Bostezaba siempre en el ascensor, esa musiquita solo le generaba más sueño. Trece pisos de hombres y mujeres metidos en cubículos trabajando en computadoras, sin mirarse, sin conocerse. Nunca había compartido más de dos palabras con sus compañeros en la oficina. Mejor, menos preguntas. El abuelo Santiago ya sabría todo de todos, le encantaba charlar. Salía temprano en su auto a recorrer el barrio, siempre tenía un cliente. Todos lo llamaban, sabían que era muy bueno arreglando prácticamente cualquier cosa del hogar y que no cobraba caro, además de que conquistaba con su simpatía. Así con el tiempo, él conocía a todos en el barrio, quien se iba, quien estaba enfermo, cuál era la nueva embarazada, quien andaba en trampas, en fin, sabía con detalles cada chisme y rumor del barrio. Cuando volvía a la casa para almorzar siempre tenía alguna novedad para contar, que poco le importaba a la abuela, a pesar de su indiferencia igual, él disfrutaba contando con lujo de detalles cada notición. Seguro en la oficina alguno era como el abuelo, conociendo a todos, pero ninguno como él, que no era malicioso con lo que sabía. Gris, el cielo no dejaba de llorar y rugir. El misterio de quien sería el chismoso de la oficina y cuanto sabría de él, lo dejaba pensativo a Jairo. El abuelo preparaba un mate y te invitaba a charlar contemplando el jardín, tanta información volátil, que a veces lo asustaba. Humo.

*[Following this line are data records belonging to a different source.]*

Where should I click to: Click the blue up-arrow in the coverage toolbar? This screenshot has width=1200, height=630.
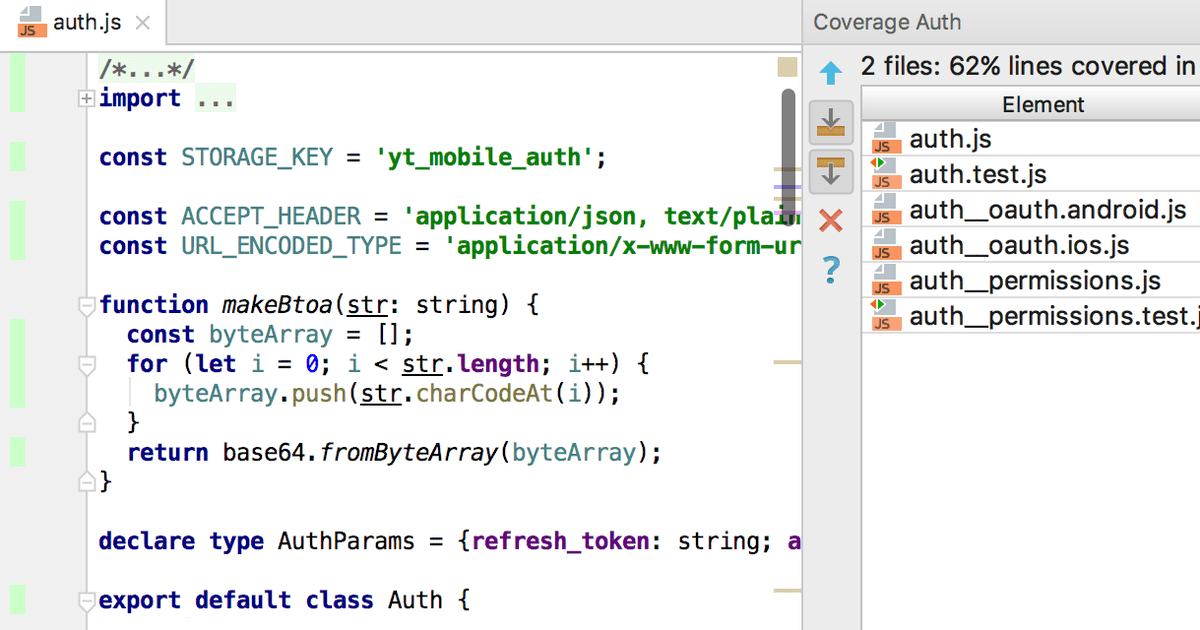coord(830,72)

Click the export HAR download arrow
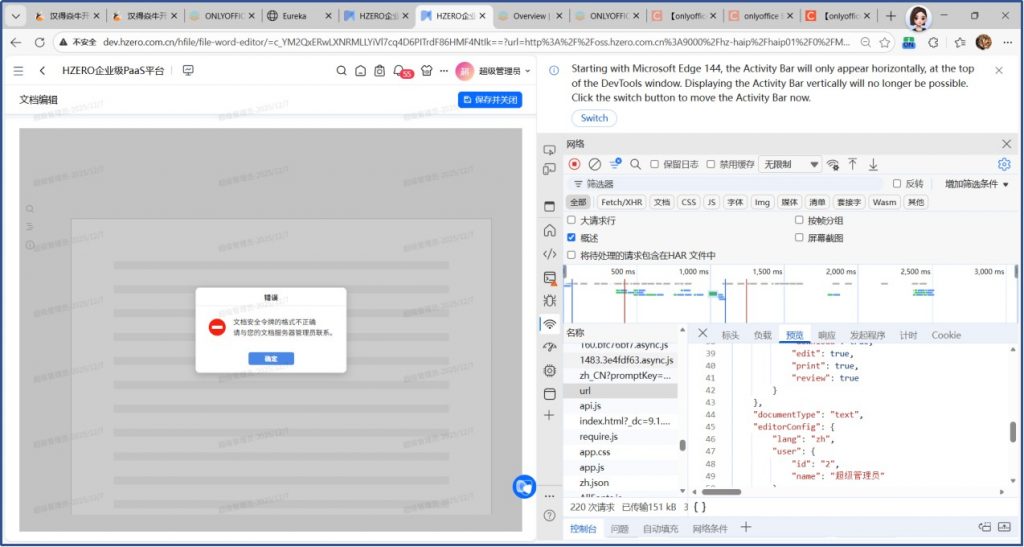873,164
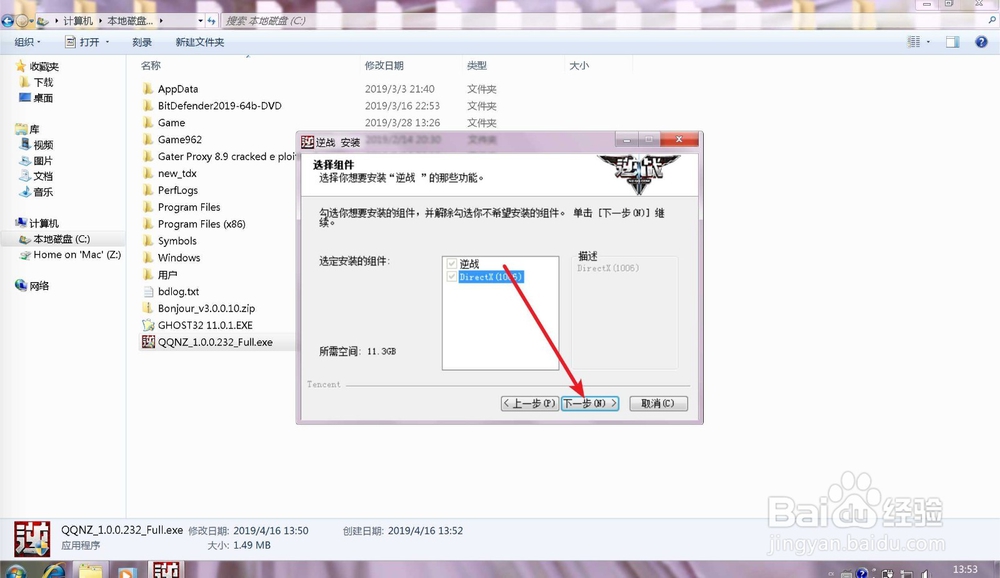1000x578 pixels.
Task: Click the Help question mark icon in Explorer
Action: coord(981,41)
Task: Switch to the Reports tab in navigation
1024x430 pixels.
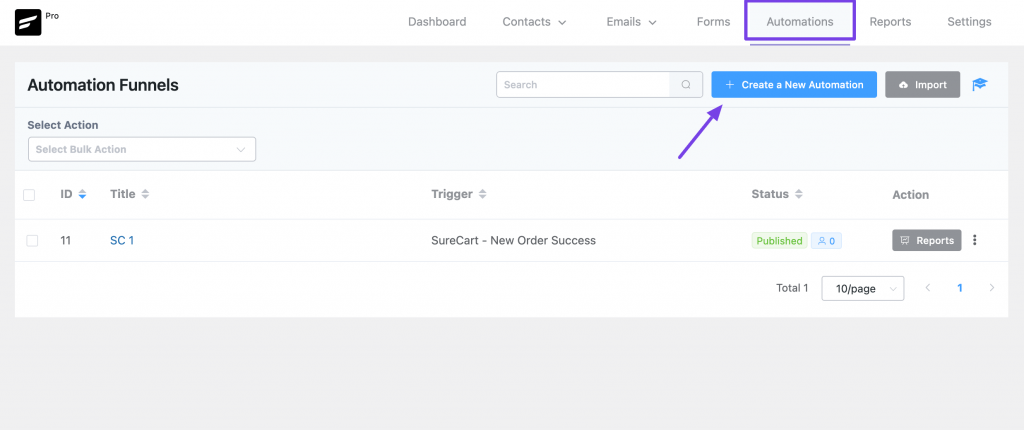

El café en la oficina nunca estaba rico, o estaba muy fuerte, o muy aguado, frío, con mucho azúcar, nunca disfrutaba de su sabor, pero lo tomaba para despertarse a media mañana. En la cocinita de la oficina no entraban más de dos personas por vez, tenía una pequeña ventanita que te dejaba ver un pedacito del parque, pero el pedacito más feo, donde dormían los vagabundos y siempre había algún crimen. Mirar por esa ventana ahora era más gris, anhelaba estar en su cama, el café no estaba cumpliendo su misión. ¿Cuantas noches habría dormido en ese banco?, ahora dormía otro extraño ahí, quizás con menos problemas que él o quizás con más. ¿Será prófugo de algo?, no parece estar preocupado por esconderse, él siempre se aseguraba de que nadie lo estuviera observando. Ya más de tres años escondido y nadie había preguntado nada raro. Gris, el cielo no dejaba de llorar y rugir. El misterio de quien era el nuevo vagabundo que ocupaba ese banco donde había dormido hace unos años, intrigaba a Jairo. ¿Será que quizás parte de las pesadillas que lo atormentaban entonces, quedaron grabadas en esas maderas? Ese extraño podría entonces así descubrir su verdad, que un día gris mientras la abuela arreglaba sus rosas y el abuelo preparaba el mate, olvidó cerrar la puerta. El grito de la abuela le erizo la piel, lo habían descubierto de nuevo. Así que, como ya había hecho, quemó toda la evidencia. Humo. Ese vagabundo no podría nunca descubrirlo, esas maderas eran de fiar, sino se convertirían en cenizas. Humo.